Com o aumento de casos de covid-19, em Sergipe, o governador Belivaldo Chagas (PSD) alertou sobre um possível colapso na rede de saúde estadual, nesta terça-feira (15). Ele ainda frisou a importância da colaboração da população com o isolamento social, tendo em vista a alta taxa de transmissão do vírus no estado, que atualmente é a maior do país.
“Em função dos números que foram apresentados, principalmente a partir do trabalho que foi feito pela Universidade Federal de Sergipe (UFS), o qual mostra que a segunda onda é uma realidade e que teremos um pico bem maior do que aconteceu na primeira onda. Há a possibilidade, já no mês de janeiro, de vermos a rede estrangulada, entrando em colapso por conta da quantidade de leitos de UTI. Na nossa reunião prevista para a primeira semana de janeiro, medidas duras serão tomadas. A situação é muito drástica, a quantidade de pessoas que estão contaminadas é muito grande e é preciso que a gente tenha a colaboração da sociedade”, disse.
No estado, até esta segunda (14), quatro hospitais registraram 100% de taxa de ocupação de leitos de Unidade de Terapia Intensiva (UTI) para pacientes com covid-19. São eles: hospitais Cirurgia, Primavera, Renascença e a Maternidade Nossa Senhora de Lourdes, em Aracaju. O índice da rede pública foi de 66,4% e da rede particular 69,6%, de acordo com a Secretaria de Estado da Saúde (SES).
Já quanto aos números de casos, Sergipe já soma 99.753 registros da doença e 2.370 mortes. Desde a última semana, a média diária é de acima de 500 contaminações. O estado tem a maior Rt do país, com taxa de 1.87, ou seja, a cada 100 pessoas, outras 187 estão sendo contaminadas.

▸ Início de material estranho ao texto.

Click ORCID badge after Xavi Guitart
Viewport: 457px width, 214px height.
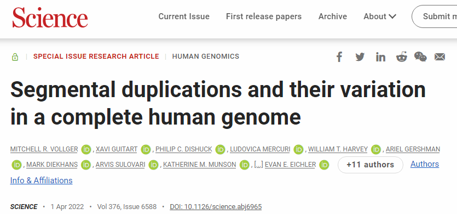pyautogui.click(x=146, y=149)
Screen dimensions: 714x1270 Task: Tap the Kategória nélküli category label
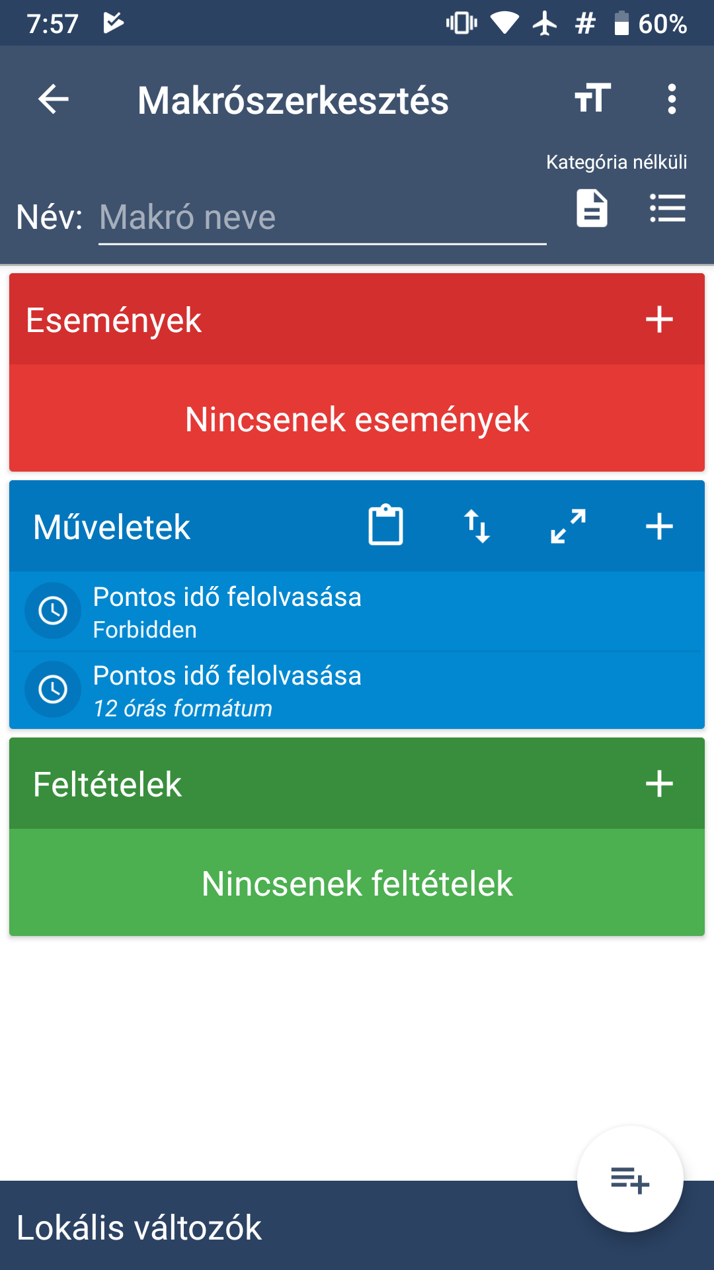point(616,162)
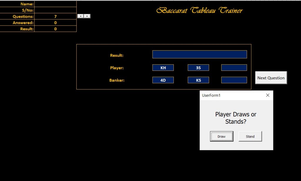Click the empty third Banker card slot
Screen dimensions: 301x181
coord(234,80)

“É um crescimento de curva impressionante, uma média de possível de óbito na faixa de 9 por dia. Se isso não retroceder, isso vai significar dizer 270 óbitos por mês, e a gente precisa ter responsabilidade para não permitir que isso aconteça”, ressaltou Belivaldo.
Segundo o governador, para conter a segunda onda do vírus, as fiscalizações foram intensificadas. Ele ainda enfatizou que o trabalho deve também ser reforçado pelas prefeituras.
“O Estado tem fiscalizado, porém não pode fazer isso sozinho. Se o Estado sair para uma fiscalização, em qualquer município, tem que estar na companhia da Vigilância Sanitária daquele município, senão não irá valer qualquer notificação da Vigilância Estadual”, disse.
“O Estado vai continuar fazendo a sua parte, mas se a população não entender a importância do uso da máscara, do distanciamento, isolamento e das medidas de higiene, vai ficar ainda mais difícil. A gente percorre as ruas da cidade e presencia centenas de pessoas circulando sem a máscara, pessoas se aglomerando, praias cheias aos fins de semana. Tomamos algumas medidas mais firmes hoje, vamos acompanhar até o final do ano. Se houver melhoria, a gente volta ao que era, mas se piorar, vamos ter que apertar e a partir de 9 de janeiro fazer isso, em defesa da vida das pessoas”, finalizou.